BEGIN

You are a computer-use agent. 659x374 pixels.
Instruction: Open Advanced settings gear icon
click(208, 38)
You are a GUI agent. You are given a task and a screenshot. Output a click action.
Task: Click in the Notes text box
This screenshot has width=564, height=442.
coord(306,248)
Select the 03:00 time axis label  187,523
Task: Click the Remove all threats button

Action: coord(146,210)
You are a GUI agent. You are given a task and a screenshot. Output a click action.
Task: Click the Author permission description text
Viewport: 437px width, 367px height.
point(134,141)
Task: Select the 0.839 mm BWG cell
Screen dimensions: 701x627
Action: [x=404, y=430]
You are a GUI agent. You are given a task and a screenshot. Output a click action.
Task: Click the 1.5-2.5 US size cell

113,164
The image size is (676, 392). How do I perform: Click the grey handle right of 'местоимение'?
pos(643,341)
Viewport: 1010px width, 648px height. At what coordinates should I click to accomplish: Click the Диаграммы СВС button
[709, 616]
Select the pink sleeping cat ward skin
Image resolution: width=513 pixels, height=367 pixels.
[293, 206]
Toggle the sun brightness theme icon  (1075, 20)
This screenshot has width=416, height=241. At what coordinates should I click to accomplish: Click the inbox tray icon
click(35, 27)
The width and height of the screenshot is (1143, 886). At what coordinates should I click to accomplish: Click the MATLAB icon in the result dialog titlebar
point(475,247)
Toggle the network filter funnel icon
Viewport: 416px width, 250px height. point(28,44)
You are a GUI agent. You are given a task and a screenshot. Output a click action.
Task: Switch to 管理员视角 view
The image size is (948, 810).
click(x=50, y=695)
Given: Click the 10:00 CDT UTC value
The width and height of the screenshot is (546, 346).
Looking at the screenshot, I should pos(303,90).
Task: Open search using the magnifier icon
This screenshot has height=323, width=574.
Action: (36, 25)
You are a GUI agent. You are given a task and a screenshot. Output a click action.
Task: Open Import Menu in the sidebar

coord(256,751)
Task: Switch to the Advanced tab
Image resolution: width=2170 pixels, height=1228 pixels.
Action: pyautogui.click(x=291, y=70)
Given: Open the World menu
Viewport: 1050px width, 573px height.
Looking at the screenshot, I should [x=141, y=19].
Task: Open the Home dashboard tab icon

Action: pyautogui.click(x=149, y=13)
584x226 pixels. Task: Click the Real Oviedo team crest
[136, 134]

END

▸ REQUIREMENTS
Rewrite the entries starting with the line with "Task: Switch to the Advanced tab" and going on through the end of the entries, replacing "Open" with "Show" and leaving everything else unchanged.

▸ WRITTEN SOLUTION
Task: Switch to the Advanced tab
Image resolution: width=2170 pixels, height=1228 pixels.
Action: pyautogui.click(x=291, y=70)
Given: Show the World menu
Viewport: 1050px width, 573px height.
Looking at the screenshot, I should [x=141, y=19].
Task: Show the Home dashboard tab icon

Action: pyautogui.click(x=149, y=13)
584x226 pixels. Task: Click the Real Oviedo team crest
[136, 134]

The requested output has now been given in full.